PROVIDED ENTRIES:
* * * *

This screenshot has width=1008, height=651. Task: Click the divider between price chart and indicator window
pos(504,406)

* * * *

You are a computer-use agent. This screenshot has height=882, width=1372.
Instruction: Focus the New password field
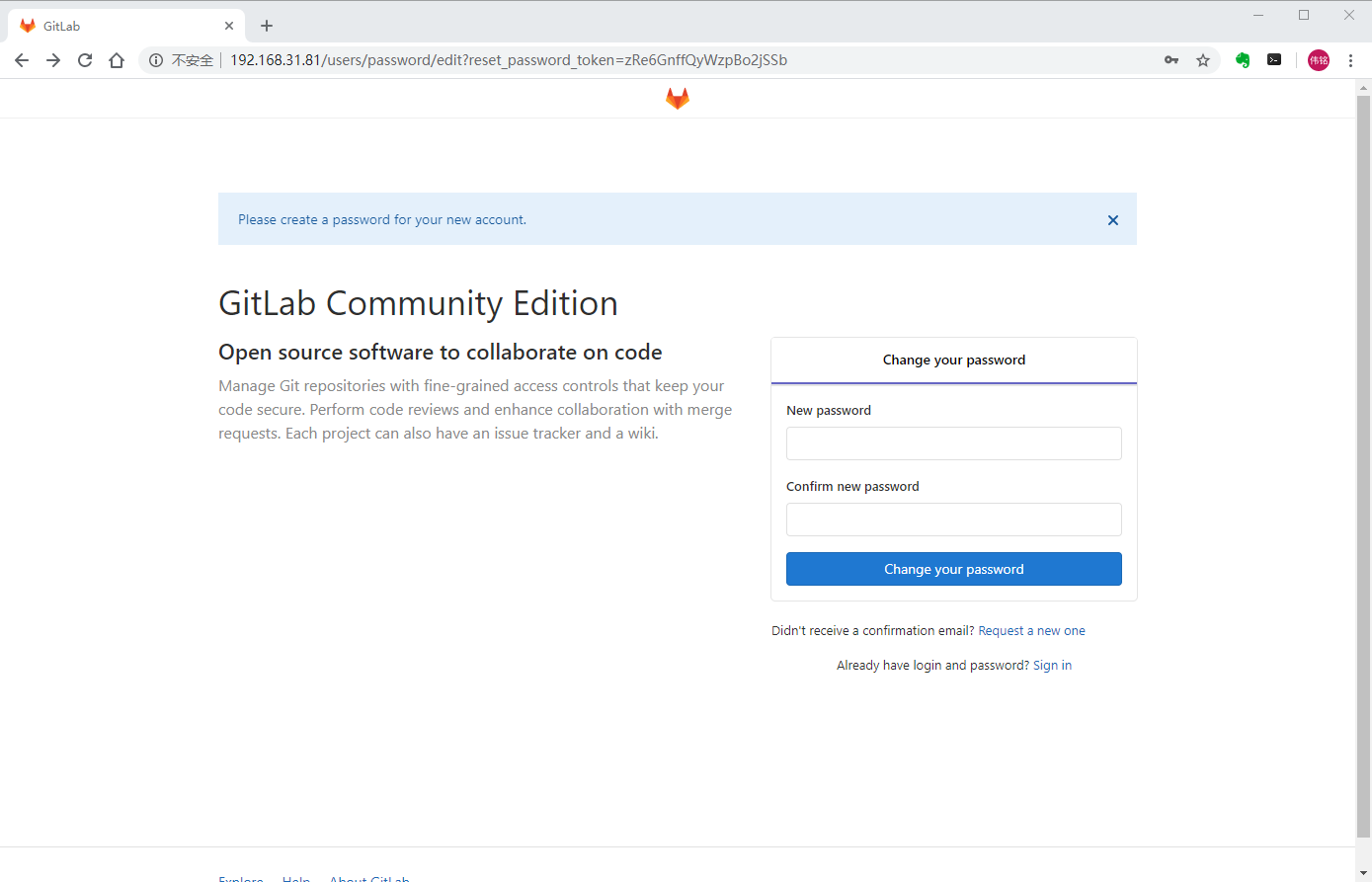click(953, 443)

* * * *

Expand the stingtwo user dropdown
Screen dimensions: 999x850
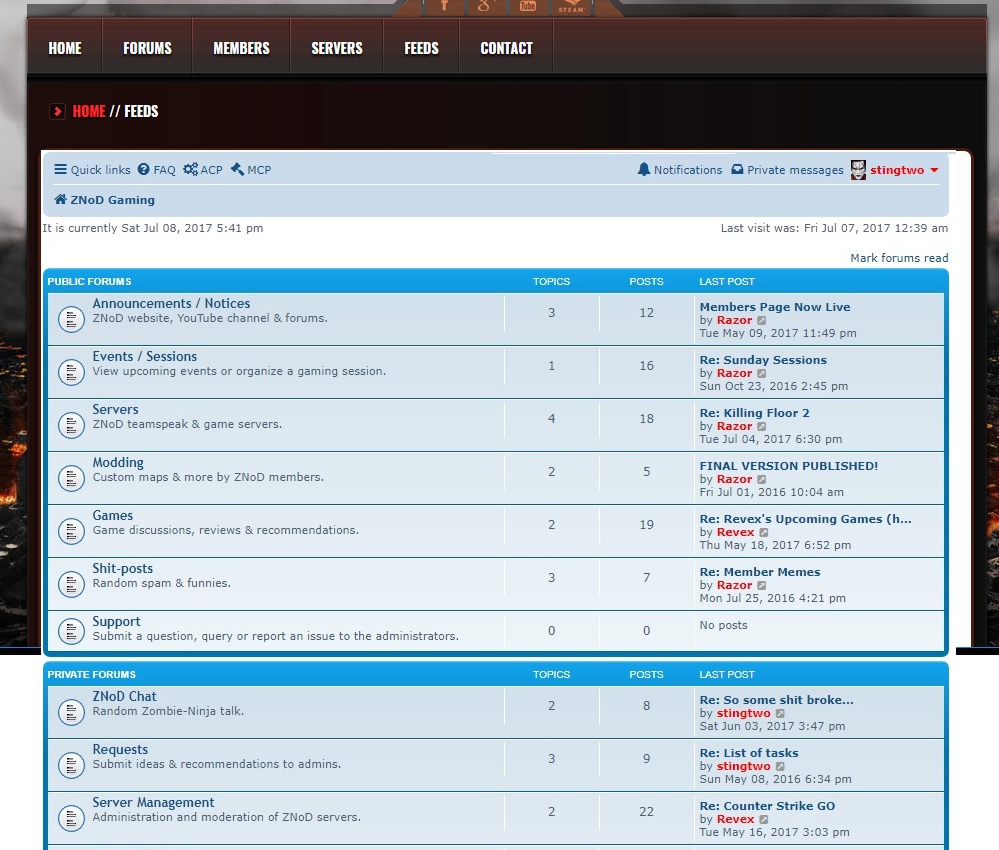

* * * *

REQUIRED WORK: Retype the data from the line containing "You are a computer-use" to the line containing "click(953, 443)", including both of those lines, and omit the pictures from your answer.

CORRECT RESPONSE:
You are a computer-use agent. This screenshot has height=882, width=1372.
Instruction: Focus the New password field
click(953, 443)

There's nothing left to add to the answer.